---------- Material for this task ----------

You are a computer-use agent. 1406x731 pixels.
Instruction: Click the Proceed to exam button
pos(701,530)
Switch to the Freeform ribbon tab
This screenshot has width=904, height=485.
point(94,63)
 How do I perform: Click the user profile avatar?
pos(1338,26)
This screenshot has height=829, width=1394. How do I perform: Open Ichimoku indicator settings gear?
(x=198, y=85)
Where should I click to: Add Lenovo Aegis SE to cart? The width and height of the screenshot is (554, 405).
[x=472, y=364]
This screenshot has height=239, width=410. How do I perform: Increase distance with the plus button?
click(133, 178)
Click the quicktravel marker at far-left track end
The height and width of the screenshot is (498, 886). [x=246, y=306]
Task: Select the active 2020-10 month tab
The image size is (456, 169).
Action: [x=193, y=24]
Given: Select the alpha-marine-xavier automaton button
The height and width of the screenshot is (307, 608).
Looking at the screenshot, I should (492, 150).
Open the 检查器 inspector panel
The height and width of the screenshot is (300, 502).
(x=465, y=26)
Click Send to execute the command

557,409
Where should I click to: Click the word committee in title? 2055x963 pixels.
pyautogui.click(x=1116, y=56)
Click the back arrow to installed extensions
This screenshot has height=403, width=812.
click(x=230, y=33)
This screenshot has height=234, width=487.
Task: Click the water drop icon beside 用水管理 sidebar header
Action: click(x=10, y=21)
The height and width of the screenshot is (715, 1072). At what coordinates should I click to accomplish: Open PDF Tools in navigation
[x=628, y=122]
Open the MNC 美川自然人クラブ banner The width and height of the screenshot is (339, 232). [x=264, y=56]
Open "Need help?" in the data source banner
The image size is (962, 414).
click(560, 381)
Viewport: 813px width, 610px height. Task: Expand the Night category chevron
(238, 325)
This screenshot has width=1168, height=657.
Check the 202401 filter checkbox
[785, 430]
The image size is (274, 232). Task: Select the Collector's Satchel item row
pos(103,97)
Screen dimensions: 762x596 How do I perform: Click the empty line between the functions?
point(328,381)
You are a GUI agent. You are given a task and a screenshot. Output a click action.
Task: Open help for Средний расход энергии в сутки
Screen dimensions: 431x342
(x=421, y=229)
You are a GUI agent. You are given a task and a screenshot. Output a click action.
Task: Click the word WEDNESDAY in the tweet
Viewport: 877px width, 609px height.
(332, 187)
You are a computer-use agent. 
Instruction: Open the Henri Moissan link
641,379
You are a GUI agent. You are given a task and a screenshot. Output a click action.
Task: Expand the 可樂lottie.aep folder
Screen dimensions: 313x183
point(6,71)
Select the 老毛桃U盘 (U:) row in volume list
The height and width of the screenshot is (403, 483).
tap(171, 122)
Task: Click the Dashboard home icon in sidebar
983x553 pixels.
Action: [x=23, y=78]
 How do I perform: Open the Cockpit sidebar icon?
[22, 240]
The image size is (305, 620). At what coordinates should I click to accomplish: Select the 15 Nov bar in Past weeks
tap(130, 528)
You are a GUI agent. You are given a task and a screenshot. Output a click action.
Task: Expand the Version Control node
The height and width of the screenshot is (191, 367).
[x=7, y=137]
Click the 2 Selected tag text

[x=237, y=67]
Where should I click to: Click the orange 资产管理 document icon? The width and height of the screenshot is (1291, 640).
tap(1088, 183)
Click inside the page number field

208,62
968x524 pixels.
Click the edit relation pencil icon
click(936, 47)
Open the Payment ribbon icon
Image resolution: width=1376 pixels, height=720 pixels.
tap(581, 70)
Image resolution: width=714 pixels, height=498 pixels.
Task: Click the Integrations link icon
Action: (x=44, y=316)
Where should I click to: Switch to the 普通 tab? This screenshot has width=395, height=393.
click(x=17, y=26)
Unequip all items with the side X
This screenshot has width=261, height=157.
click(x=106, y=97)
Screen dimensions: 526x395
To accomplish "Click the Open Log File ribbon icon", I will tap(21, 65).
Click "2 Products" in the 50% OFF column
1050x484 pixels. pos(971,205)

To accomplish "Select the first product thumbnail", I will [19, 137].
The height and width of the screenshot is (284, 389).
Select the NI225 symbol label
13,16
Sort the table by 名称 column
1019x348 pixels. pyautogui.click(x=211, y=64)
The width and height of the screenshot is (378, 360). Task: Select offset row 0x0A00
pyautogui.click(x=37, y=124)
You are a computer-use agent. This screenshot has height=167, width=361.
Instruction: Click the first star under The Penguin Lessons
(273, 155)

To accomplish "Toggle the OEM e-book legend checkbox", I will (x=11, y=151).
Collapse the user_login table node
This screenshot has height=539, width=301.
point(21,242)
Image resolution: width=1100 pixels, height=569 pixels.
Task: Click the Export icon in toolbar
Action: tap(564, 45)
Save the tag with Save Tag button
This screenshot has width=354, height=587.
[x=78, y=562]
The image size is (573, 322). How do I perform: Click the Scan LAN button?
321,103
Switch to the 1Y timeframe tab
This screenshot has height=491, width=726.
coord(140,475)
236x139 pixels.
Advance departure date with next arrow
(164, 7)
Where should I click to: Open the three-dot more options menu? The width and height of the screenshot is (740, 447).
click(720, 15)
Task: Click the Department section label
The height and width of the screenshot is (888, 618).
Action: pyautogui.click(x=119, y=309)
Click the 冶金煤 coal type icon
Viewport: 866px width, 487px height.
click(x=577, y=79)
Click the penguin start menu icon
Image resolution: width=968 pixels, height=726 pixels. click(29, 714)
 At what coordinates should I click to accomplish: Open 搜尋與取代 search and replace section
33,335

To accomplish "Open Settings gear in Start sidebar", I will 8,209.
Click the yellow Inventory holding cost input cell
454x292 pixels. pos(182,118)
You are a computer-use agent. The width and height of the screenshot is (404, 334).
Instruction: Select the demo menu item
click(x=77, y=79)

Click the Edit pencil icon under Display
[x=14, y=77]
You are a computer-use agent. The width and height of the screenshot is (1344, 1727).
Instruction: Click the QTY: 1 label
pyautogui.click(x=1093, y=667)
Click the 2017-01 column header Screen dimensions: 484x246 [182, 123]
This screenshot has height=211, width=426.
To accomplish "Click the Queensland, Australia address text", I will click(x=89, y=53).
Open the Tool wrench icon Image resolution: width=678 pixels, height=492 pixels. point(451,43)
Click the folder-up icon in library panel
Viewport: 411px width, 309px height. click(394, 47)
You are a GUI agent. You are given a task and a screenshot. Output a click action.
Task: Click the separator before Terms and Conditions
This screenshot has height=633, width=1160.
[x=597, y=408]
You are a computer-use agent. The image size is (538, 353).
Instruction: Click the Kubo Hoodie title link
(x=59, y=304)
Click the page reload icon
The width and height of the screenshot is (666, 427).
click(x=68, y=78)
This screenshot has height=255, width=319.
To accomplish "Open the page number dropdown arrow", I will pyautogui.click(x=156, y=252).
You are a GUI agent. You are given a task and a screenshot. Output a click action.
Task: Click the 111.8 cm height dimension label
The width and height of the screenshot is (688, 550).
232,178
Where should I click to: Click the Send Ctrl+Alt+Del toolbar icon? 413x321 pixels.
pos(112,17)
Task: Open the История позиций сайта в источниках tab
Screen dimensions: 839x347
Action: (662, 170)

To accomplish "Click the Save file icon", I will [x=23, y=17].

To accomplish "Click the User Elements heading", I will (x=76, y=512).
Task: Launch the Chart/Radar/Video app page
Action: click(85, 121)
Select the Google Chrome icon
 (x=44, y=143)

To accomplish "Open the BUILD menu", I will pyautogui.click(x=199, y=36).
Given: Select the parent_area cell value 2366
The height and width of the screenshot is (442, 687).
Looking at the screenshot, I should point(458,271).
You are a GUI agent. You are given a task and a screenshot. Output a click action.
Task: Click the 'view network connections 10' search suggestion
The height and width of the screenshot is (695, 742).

----------

◆ Prompt ◆
What you write must be the entries restated word for word, from the opening line through the one holding "data source banner", with nothing else.

◆ Solution to this task ◆
You are a computer-use agent. 1406x731 pixels.
Instruction: Click the Proceed to exam button
pos(701,530)
Switch to the Freeform ribbon tab
This screenshot has width=904, height=485.
point(94,63)
 How do I perform: Click the user profile avatar?
pos(1338,26)
This screenshot has height=829, width=1394. How do I perform: Open Ichimoku indicator settings gear?
(x=198, y=85)
Where should I click to: Add Lenovo Aegis SE to cart? The width and height of the screenshot is (554, 405).
[x=472, y=364]
This screenshot has height=239, width=410. How do I perform: Increase distance with the plus button?
click(133, 178)
Click the quicktravel marker at far-left track end
The height and width of the screenshot is (498, 886). [x=246, y=306]
Task: Select the active 2020-10 month tab
The image size is (456, 169).
Action: [x=193, y=24]
Given: Select the alpha-marine-xavier automaton button
The height and width of the screenshot is (307, 608).
Looking at the screenshot, I should (492, 150).
Open the 检查器 inspector panel
The height and width of the screenshot is (300, 502).
(x=465, y=26)
Click Send to execute the command

557,409
Where should I click to: Click the word committee in title? 2055x963 pixels.
pyautogui.click(x=1116, y=56)
Click the back arrow to installed extensions
This screenshot has height=403, width=812.
click(x=230, y=33)
This screenshot has height=234, width=487.
Task: Click the water drop icon beside 用水管理 sidebar header
Action: click(x=10, y=21)
The height and width of the screenshot is (715, 1072). At what coordinates should I click to accomplish: Open PDF Tools in navigation
[x=628, y=122]
Open the MNC 美川自然人クラブ banner The width and height of the screenshot is (339, 232). [x=264, y=56]
Open "Need help?" in the data source banner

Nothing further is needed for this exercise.